■ Instruções e requisitos ■
Transcreva sem alterações as linhas dos registros, começando pela linha que contém "Task: Switch to Styles tab in panel" e terminando no fim dos registros, com as duas extremidades incluídas. Deixe as imagens de fora da resposta.

■ Linhas de registros ■
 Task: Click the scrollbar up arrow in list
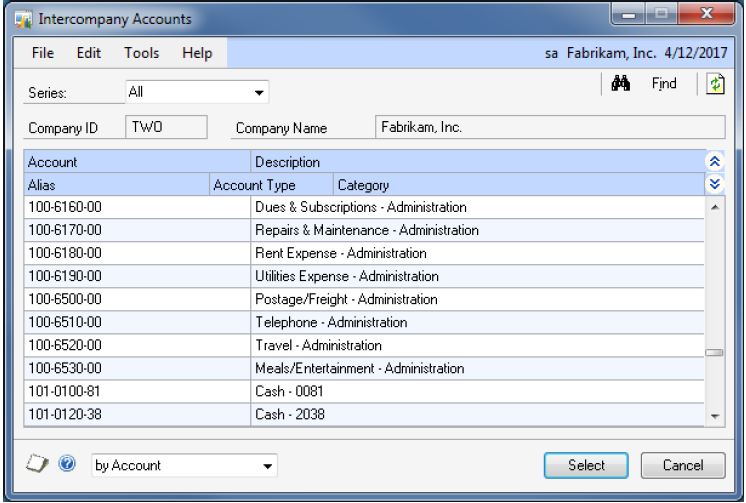(x=714, y=207)
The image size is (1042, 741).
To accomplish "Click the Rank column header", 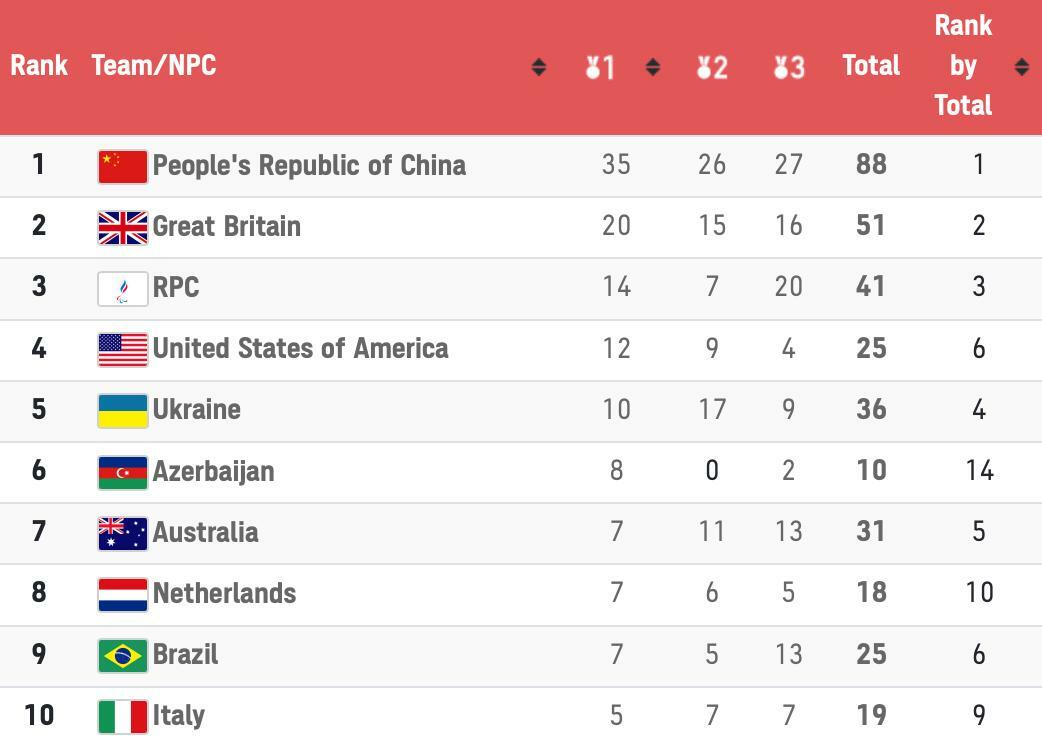I will coord(39,66).
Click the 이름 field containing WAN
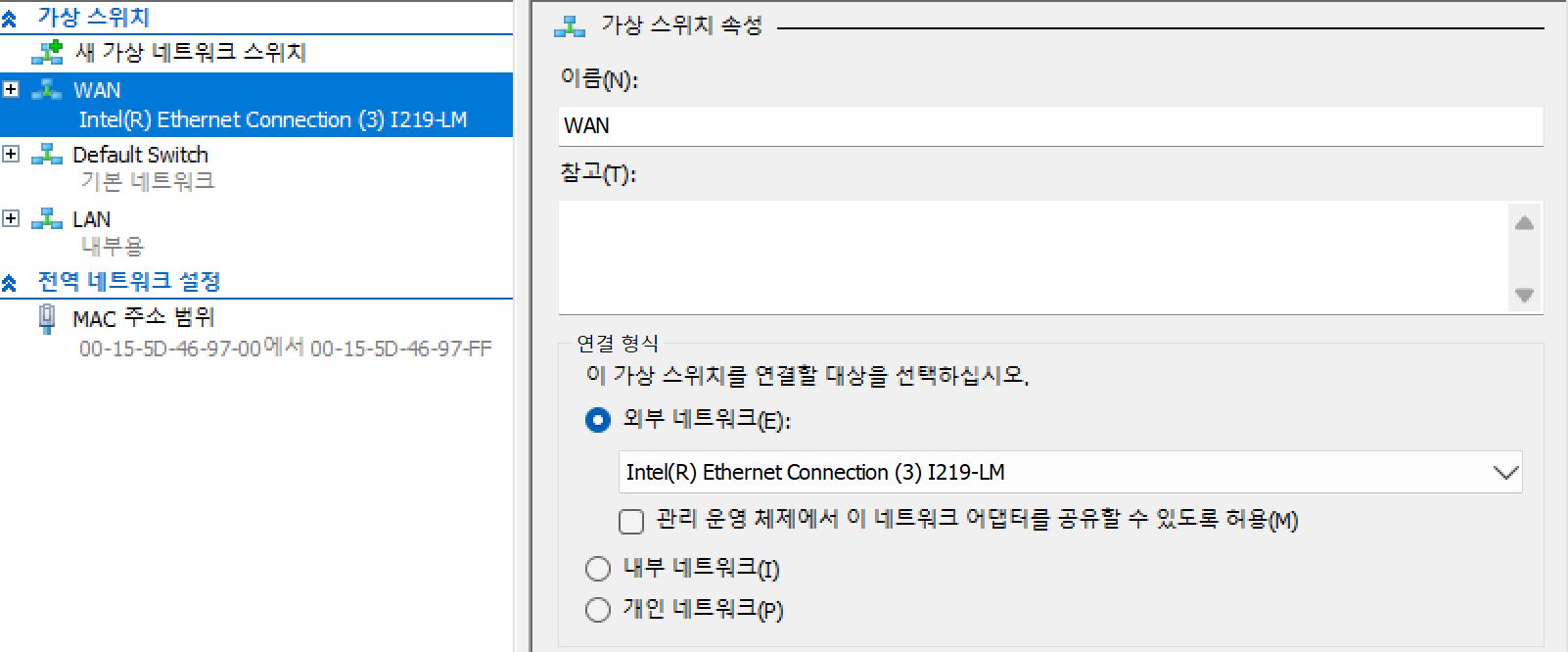Screen dimensions: 1568x652 click(1050, 126)
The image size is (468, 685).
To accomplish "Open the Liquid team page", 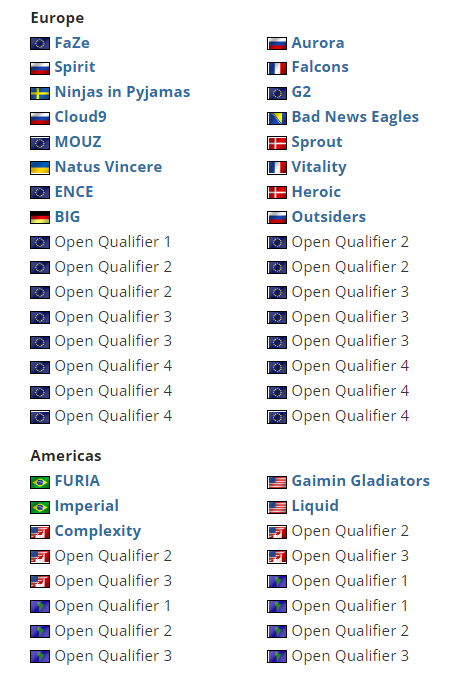I will tap(315, 506).
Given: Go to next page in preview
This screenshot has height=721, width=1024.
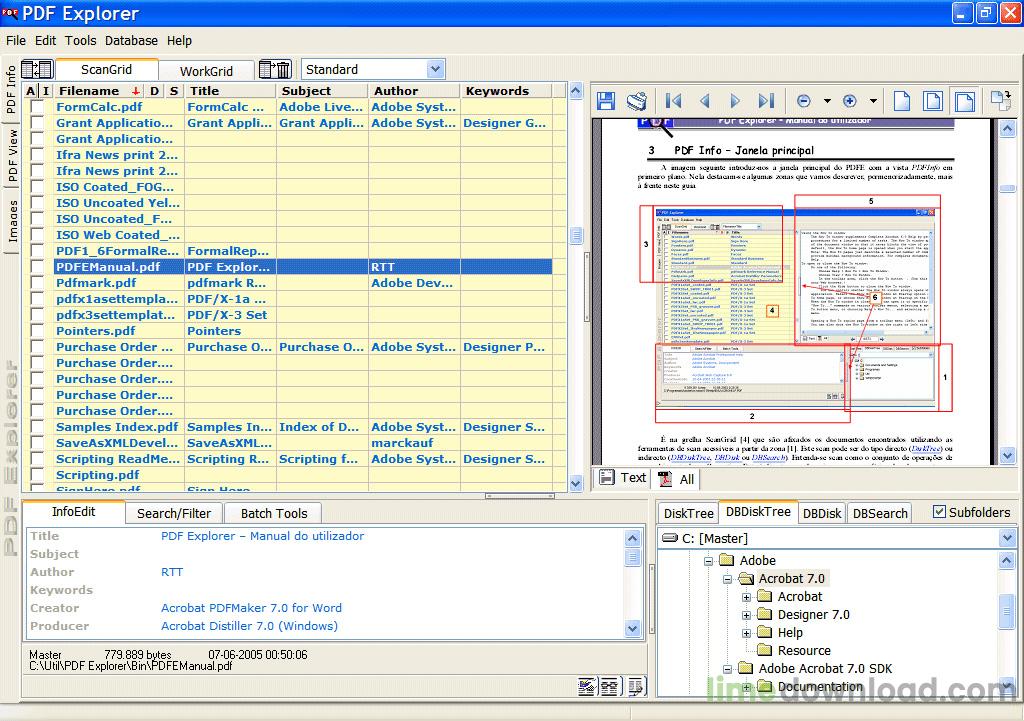Looking at the screenshot, I should pos(735,101).
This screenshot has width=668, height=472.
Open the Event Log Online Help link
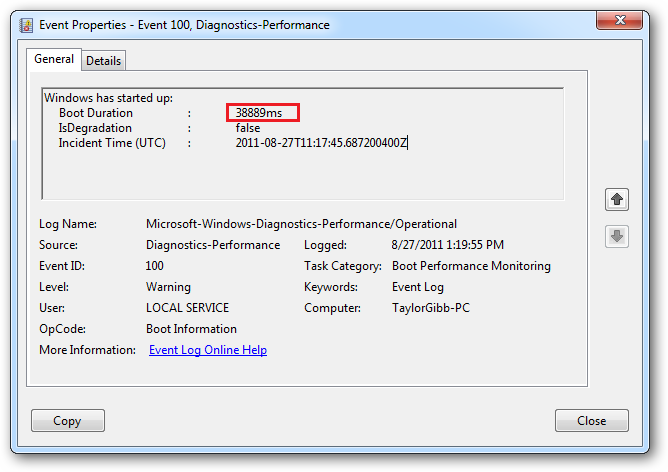coord(208,350)
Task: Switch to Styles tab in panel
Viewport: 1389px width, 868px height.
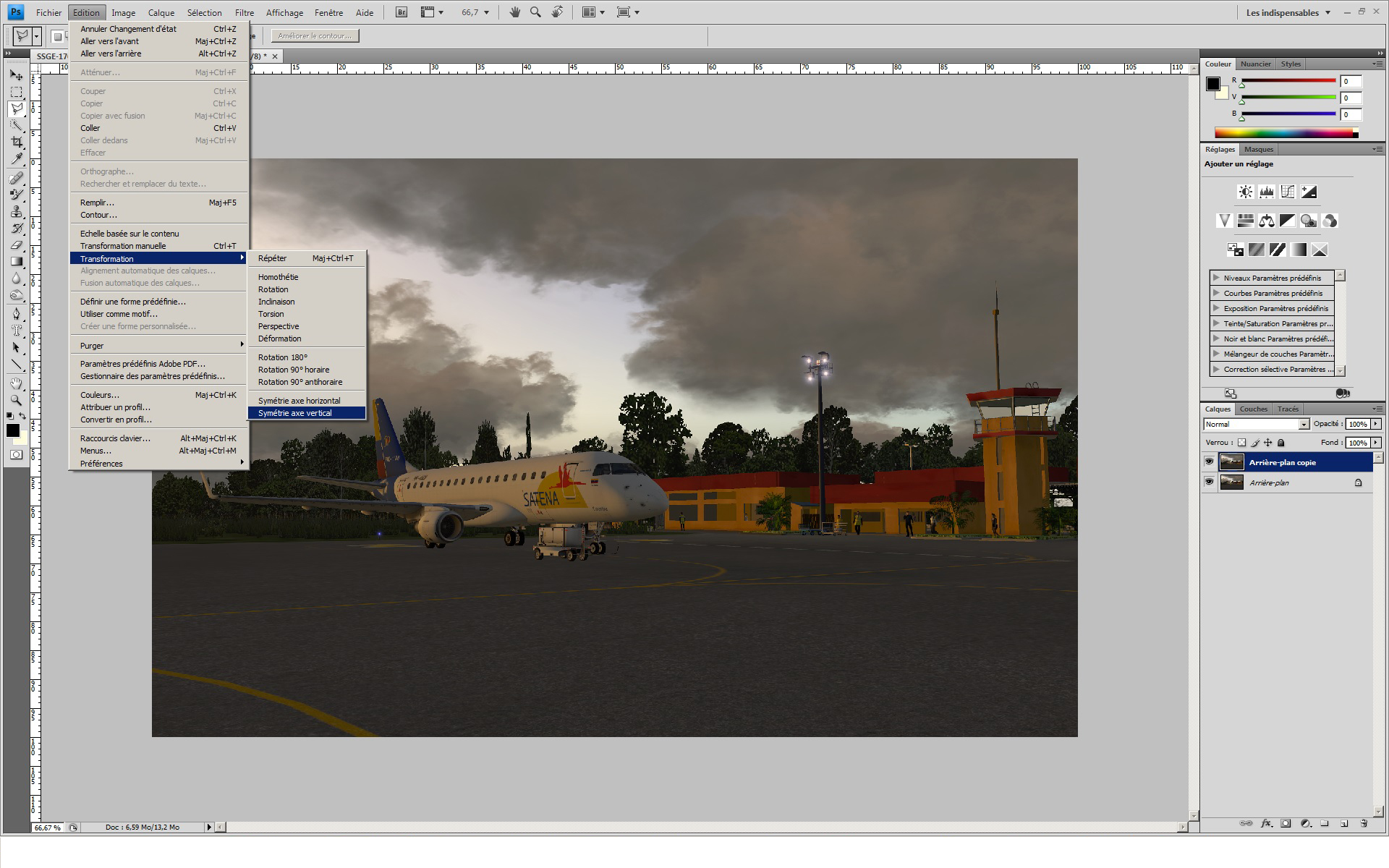Action: (x=1291, y=63)
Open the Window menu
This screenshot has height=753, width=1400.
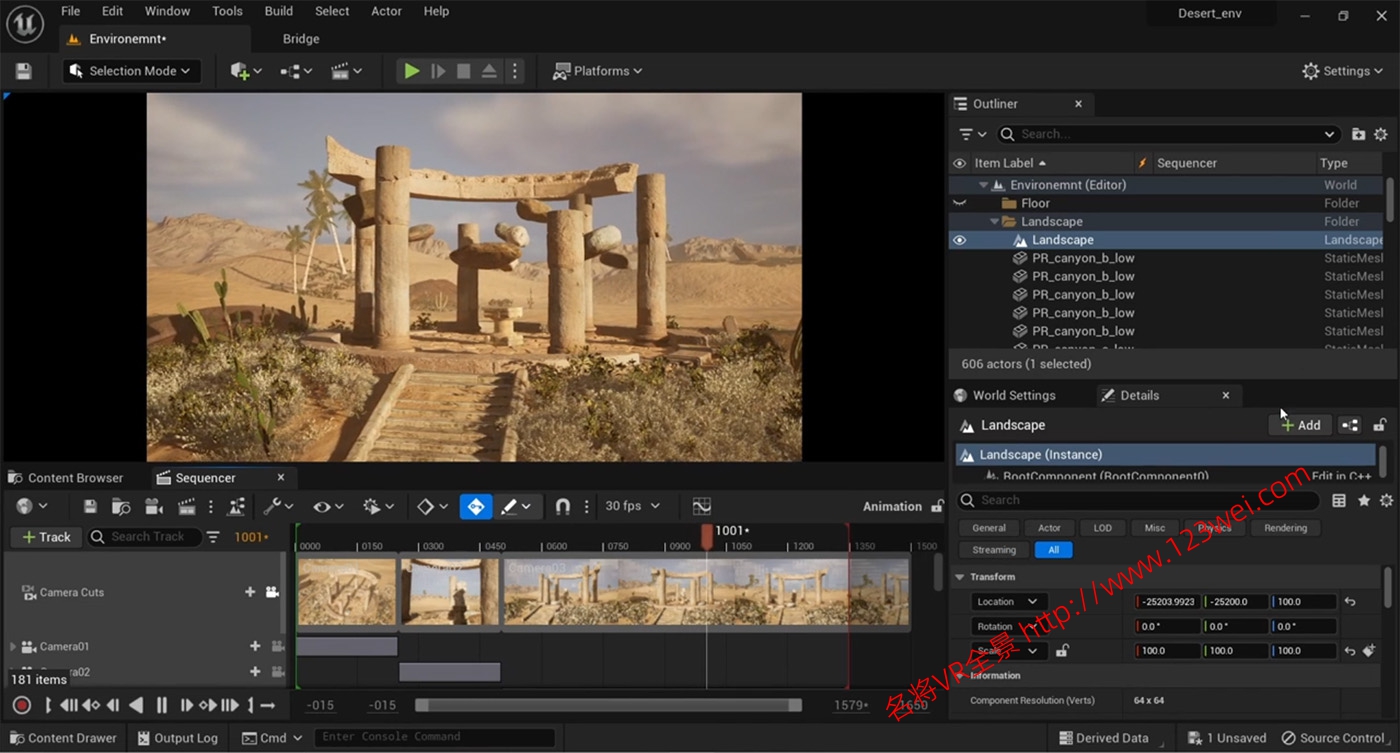click(x=167, y=11)
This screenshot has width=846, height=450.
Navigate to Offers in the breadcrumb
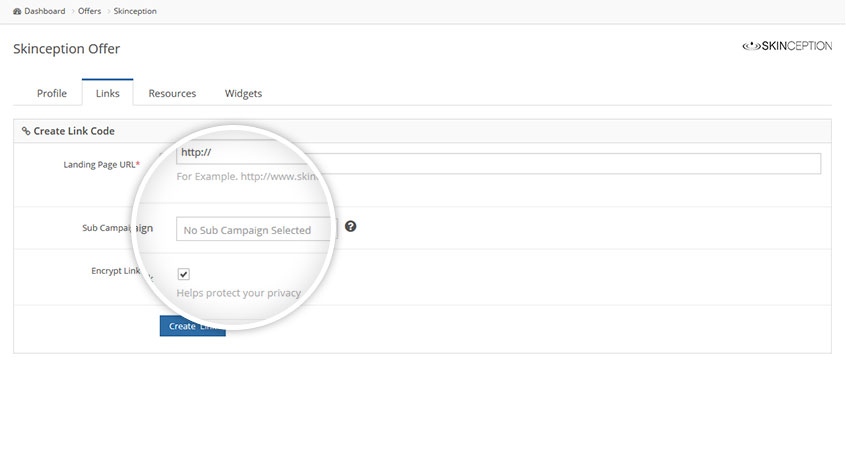(89, 11)
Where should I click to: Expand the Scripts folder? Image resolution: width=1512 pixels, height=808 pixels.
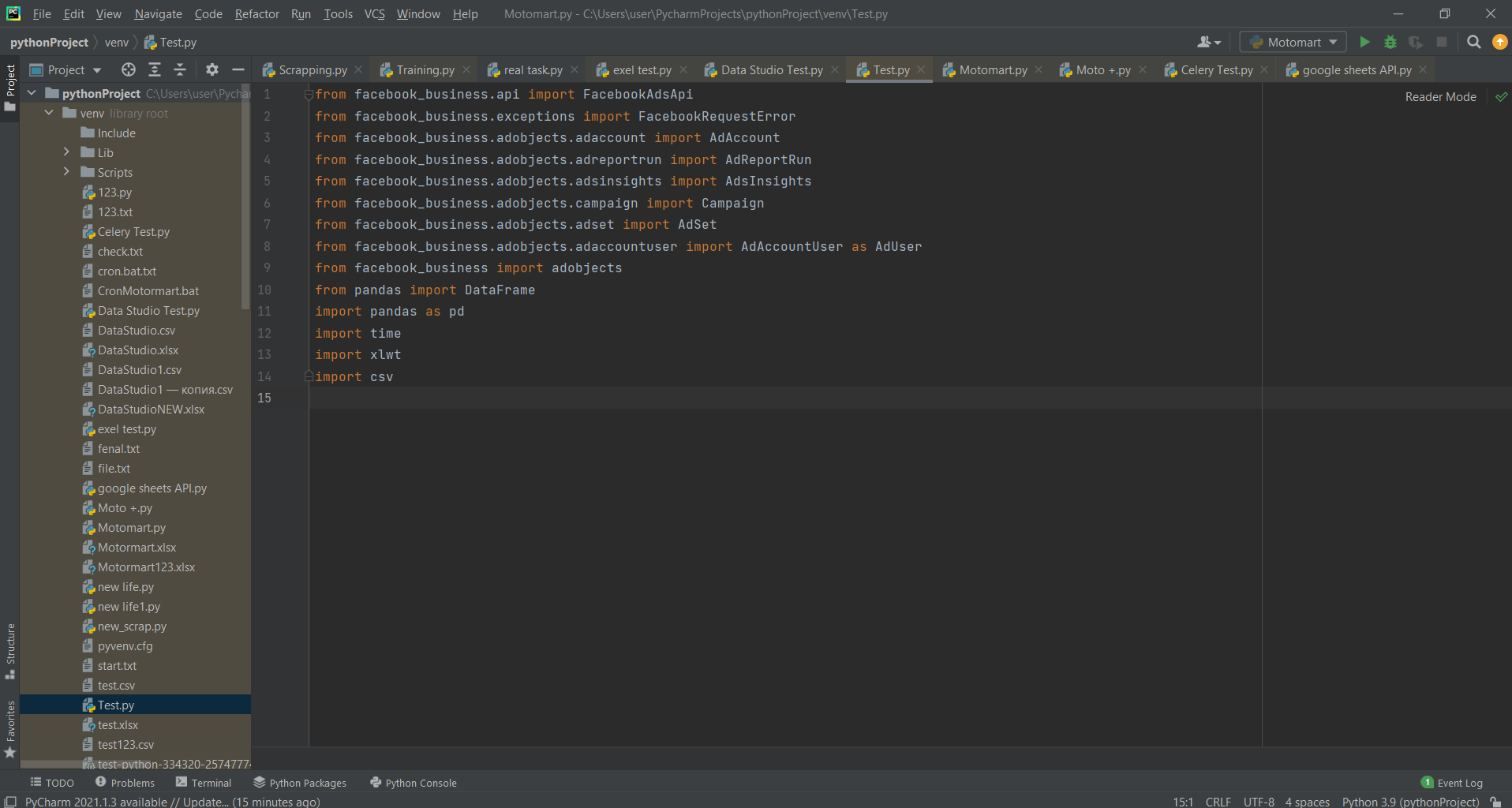click(x=66, y=172)
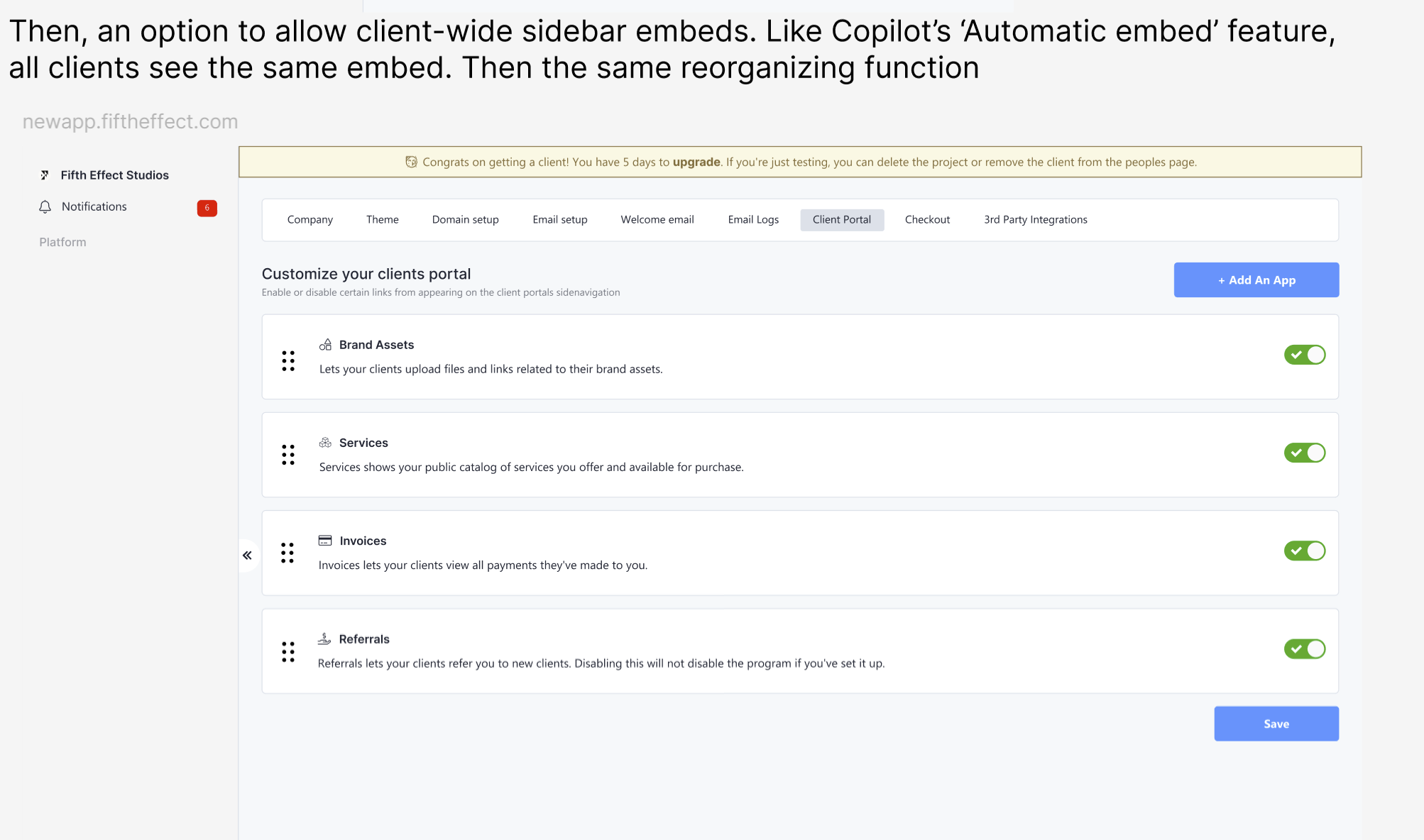
Task: Click the Fifth Effect Studios logo icon
Action: (x=45, y=175)
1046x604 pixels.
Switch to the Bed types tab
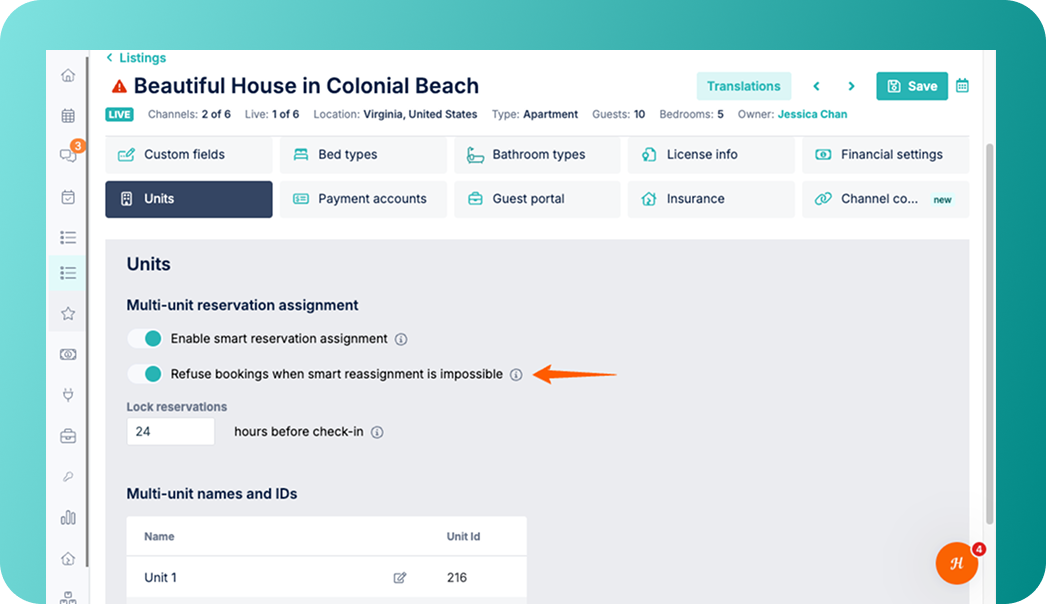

■ Resultado ■
Task: Switch to Styles tab in panel
Viewport: 1389px width, 868px height.
Action: (x=1291, y=63)
Open the Window menu
This screenshot has height=753, width=1400.
click(x=167, y=11)
This screenshot has width=846, height=450.
Navigate to Offers in the breadcrumb
(89, 11)
Where should I click to: Expand the Scripts folder? Image resolution: width=1512 pixels, height=808 pixels.
click(x=66, y=172)
Task: Click the Fifth Effect Studios logo icon
Action: (x=45, y=175)
1046x604 pixels.
Switch to the Bed types tab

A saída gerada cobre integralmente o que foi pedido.